Internationale Stiftung sucht anläßlich der Papsreise nach Zeugnissen von geretteten Juden

(Jerusalem) Katholiken, die in den Jahren der Hitler-Diktatur unter Einsatz ihres Lebens Juden das Leben retteten, sollen laut der Internationalen Raoul-Wallenberg-Stiftung weitaus zahlreicher gewesen sein, als allgemein bekannt.

„Während des Zweiten Weltkriegs riskierte eine hohe Anzahl von katholischen Männern und Frauen in europäischen Ländern ihr eigenes Leben, um Juden, die von den Nazis verfolgt wurden, zu retten“, erklärt die Stiftung in einer Stellungnahme. „Nur ein Bruchteil dieser Retter wurde gebührend anerkannt.“ Anläßlich der bevorstehenden Reise von Papst Benedikt in den Nahen Osten soll sich das nun ändern. Die Raoul-Wallenberg-Stiftung startete einen weltweiten Aufruf nach Zeugnissen von Juden, die von Katholiken vor dem Holocaust gerettet wurden.

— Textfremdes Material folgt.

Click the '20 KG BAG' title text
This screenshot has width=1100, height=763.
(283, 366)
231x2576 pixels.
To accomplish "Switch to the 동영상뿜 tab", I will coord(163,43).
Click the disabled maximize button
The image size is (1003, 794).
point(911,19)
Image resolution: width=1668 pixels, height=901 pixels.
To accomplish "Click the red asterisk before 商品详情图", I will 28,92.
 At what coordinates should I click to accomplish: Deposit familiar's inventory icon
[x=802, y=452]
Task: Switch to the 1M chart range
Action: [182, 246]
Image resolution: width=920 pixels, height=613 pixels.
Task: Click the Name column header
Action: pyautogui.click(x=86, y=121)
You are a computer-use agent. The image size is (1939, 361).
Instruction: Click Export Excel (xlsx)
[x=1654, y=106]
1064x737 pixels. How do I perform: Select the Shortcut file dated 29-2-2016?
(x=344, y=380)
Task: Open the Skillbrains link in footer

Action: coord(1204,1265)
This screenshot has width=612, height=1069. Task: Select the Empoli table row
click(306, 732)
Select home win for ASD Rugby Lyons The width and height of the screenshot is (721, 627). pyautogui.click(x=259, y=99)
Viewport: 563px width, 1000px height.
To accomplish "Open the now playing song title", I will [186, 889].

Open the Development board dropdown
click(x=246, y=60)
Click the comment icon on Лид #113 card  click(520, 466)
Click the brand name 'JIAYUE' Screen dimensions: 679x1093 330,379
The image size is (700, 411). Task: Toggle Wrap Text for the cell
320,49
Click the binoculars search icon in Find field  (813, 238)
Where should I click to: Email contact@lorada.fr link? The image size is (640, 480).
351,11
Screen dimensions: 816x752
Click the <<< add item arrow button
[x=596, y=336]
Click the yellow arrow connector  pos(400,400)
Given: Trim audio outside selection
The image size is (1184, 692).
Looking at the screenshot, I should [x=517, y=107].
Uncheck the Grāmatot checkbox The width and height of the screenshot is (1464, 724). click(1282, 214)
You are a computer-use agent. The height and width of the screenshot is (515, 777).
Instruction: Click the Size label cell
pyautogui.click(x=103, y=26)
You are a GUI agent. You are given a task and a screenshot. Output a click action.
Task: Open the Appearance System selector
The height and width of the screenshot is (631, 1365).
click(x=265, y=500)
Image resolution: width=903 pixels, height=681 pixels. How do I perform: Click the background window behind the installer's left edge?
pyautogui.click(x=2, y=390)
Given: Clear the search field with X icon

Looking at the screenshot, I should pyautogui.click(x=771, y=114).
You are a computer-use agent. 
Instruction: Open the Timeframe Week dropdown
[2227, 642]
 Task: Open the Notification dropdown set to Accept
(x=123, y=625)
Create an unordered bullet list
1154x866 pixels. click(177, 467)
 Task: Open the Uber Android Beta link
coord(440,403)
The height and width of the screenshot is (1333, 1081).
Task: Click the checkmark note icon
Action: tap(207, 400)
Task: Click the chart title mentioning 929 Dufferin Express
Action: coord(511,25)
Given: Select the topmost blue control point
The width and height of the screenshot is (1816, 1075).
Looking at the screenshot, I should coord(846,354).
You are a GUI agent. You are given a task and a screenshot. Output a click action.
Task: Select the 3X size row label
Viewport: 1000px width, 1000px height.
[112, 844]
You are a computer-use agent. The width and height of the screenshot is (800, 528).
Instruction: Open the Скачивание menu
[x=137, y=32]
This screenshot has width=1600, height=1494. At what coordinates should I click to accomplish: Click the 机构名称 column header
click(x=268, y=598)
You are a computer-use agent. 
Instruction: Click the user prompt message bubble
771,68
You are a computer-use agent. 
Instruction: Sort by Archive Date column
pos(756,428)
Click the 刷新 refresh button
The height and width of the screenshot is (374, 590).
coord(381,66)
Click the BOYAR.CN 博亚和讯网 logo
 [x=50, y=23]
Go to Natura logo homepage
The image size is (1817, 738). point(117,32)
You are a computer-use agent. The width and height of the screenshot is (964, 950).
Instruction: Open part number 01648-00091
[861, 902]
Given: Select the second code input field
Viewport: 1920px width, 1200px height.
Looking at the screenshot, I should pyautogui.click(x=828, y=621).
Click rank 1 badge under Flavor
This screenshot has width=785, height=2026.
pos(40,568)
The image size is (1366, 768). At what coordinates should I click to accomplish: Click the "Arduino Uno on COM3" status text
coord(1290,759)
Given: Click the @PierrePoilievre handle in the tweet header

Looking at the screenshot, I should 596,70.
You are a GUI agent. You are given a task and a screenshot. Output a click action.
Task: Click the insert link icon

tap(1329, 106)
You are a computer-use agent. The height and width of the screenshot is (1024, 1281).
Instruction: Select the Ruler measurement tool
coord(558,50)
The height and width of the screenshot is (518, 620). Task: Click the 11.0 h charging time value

Die Stiftung widmet sich erzieherischen Programmen und öffentlichen Kampagnen, die sich der Solidarität, Zivilcourage und den ethischen Grundausrichtungen der Retter vor dem Holocaust widmen. Zu den Zielsetzungen der Institution zählt es, die Geschichten solcher Helden auszugraben. In Bildungsprogramm soll ihr Vermächtnis an jüngere Generationen weitergegeben werden.

Der nun um die Welt gehende Aufruf nach Informationen und Beweisen über Rettungsaktionen von Katholiken während des Zweiten Weltkriegs (Kontaktperson ist Danny Rainer: [email protected]) überschneidet sich mit der Pilgerreise des Heiligen Vaters, die von 8. bis 15. Mai stattfinden wird. Die Stellungnahme bemerkt deshalb: Dies „ist ein Weg, die Anwesenheit des Papstes im Heiligen Land und die brüderliche Umarmung zwischen Katholiken und Juden, die sie symbolisiert, zu feiern“.

Die Stiftung ist nach dem schwedischen Diplomaten Raoul Wallenberg benannt, der zehntausenden ungarischen Juden (die Zahlen schwanken zwischen 30.000 und 100.000) während des Holocausts das Leben rettete.